The current universes have been at it for nearly two years now. People have amassed huge a number of ships and resources. They’ve constructed all of the buildings and unlocked all the technology in the game. Even with the extremely helpful wiki playbook, it’s intimidating for a new player to coming in to catch up or even learn to play. What changes are being made in the new adventure to ensure that new players don’t get obliterated by the old guard?

It is tough for a new player. We’re totally revamping the startup flow and tutorial to do a better job of getting them into the game, teaching them how to play, and then helping them find an alliance to get them off the ground. We’re also expanding newbie protection all the way up the chain, so they won’t be able to be attacked by people much larger than them.

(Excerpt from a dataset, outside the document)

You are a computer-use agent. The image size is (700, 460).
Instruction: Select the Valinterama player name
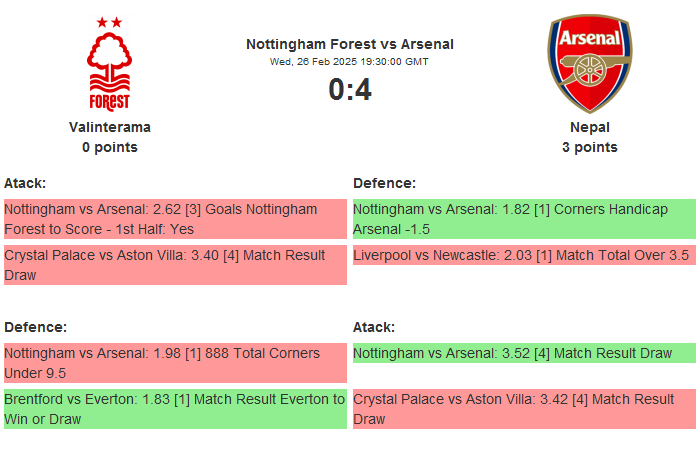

Facebook credits have barely impacted our revenue as a result, most of our players are playing off-site.

Though there are standalone versions of your games that can be played without Facebook, it would seem that the model of the company still relies heavily on that interface. Is that terrifying or what? What is the future for Blue Frog Gaming?

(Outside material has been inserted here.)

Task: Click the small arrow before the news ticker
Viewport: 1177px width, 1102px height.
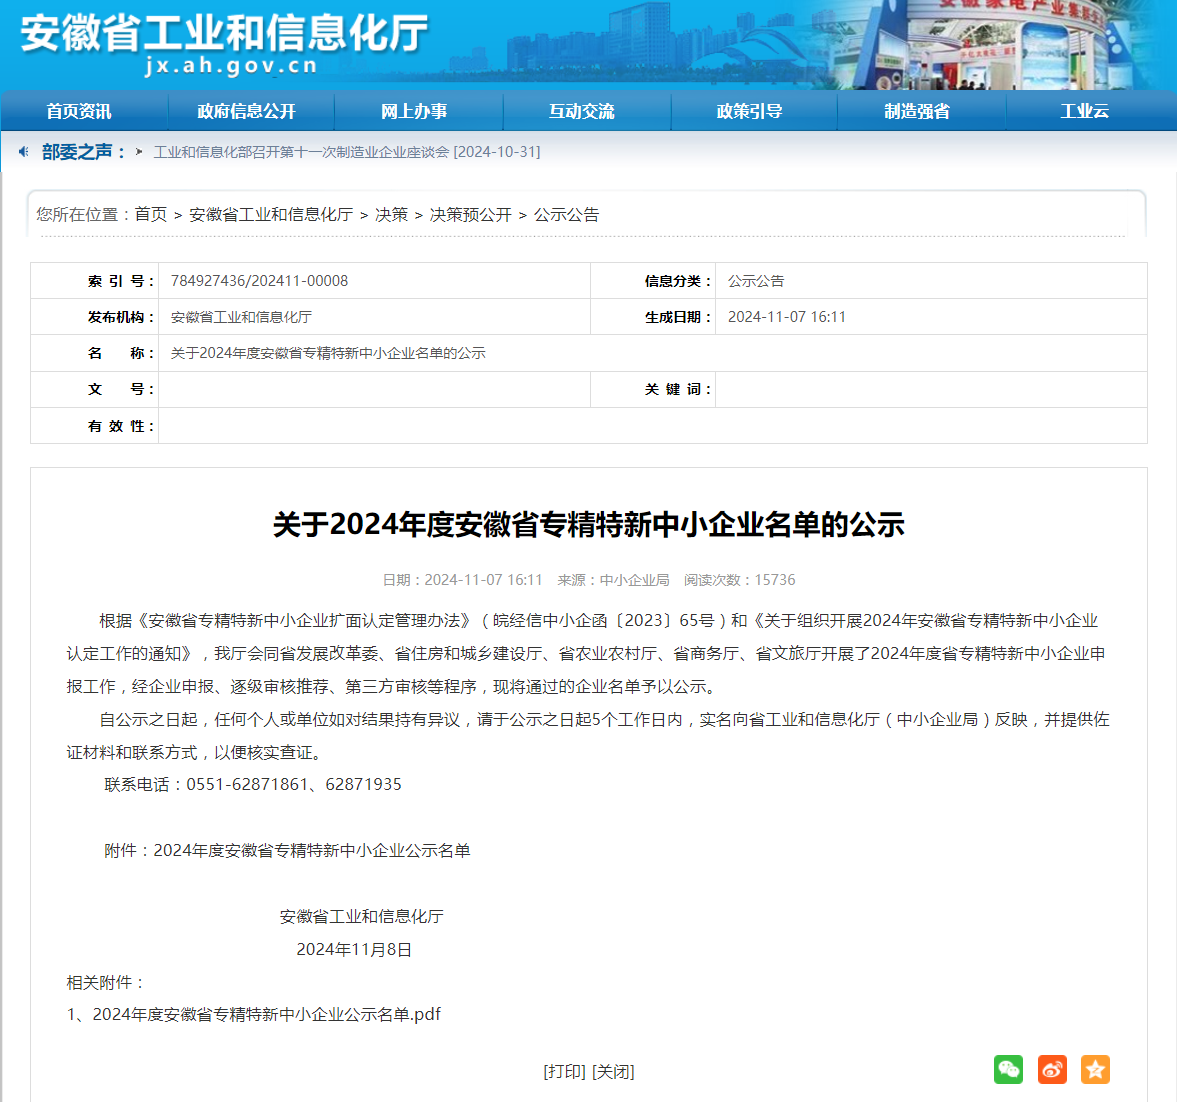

Yes, it is terrifying. We’ve done a fantastic job of pushing people off of Facebook, which is yet another advantage of a hardcore game. They don’t want to play in Facebook since the chrome there is just annoying. Facebook credits have barely impacted our revenue as a result, most of our players are playing off-site.

I think the future definitely consists of bringing Starfleet to people wherever they want to go. We’ll probably explore doing a mobile version next.

Tell us some Blue Frog Gaming history, how did you get from your beginnings in Fantasy Football to Massive Inter-Galactic Conquest? Is there any truth to the atom splitting microwave? I thought that only happened in Sweden.

We got into Facebook gaming to promote our fantasy football product (Draftmix) when we launched an NFL Survivor Pool app. It was something we built and launched in a few days and it did a pretty good job of spreading so we went ahead and built our first full-fledged Facebook game, Football Tycoon. It never did a good job of promoting Draftmix but it did manage to monetise directly so we decided to switch to doing Facebook apps full time.

The microwave in our office is ridiculously powerful. It knocks out Wi-Fi and we have reason to believe it has proven the existence of the Higgs boson judging by the internal temperature of a hot pocket Wendy made one time.

With the advent of ‘The Facebook Game’ an entirely new demographic of gamer, many of which had never gamed previous, flooded the market. In the click heavy, spam your friends with requests world of Zynga, what did you and your team do to insure Starfleet Commander appeals to not only the avid strategist, but the religious Facebook farmer, city builder or chef?

To be honest, we really haven’t done a good job of appealing to the Farmville Crowd. We largely don’t try. I’m convinced that the core gamers are just a better way to go for a small company that doesn’t have Zynga’s marketing muscle and Facebook connections.

Now that Facebook has greatly reduced virality on the platform, to get customers you more or less have to buy them via Facebook ads (which is obviously good for Zuckerberg and company). It’s really hard to outbid Zynga on the mass market side, especially knowing they get a cut of Facebook ad revenue that runs alongside their app (which is rather substantial relative to the low RPU those games make).

Core gamers will spend a lot more, so you’re better off building a high RPU, high engagement game and drilling down your demographics to target them. Facebook’s interest-based advertising lets you do this pretty well. If your game makes 5x per customer what Farmville does, and you’re only targeting 18-35 year old males who list sci-fi shows in their profile, then you’re in pretty good shape to outbid the mass market advertisers and still turn a profit.

Stardrift Empires goes live today. See you inside.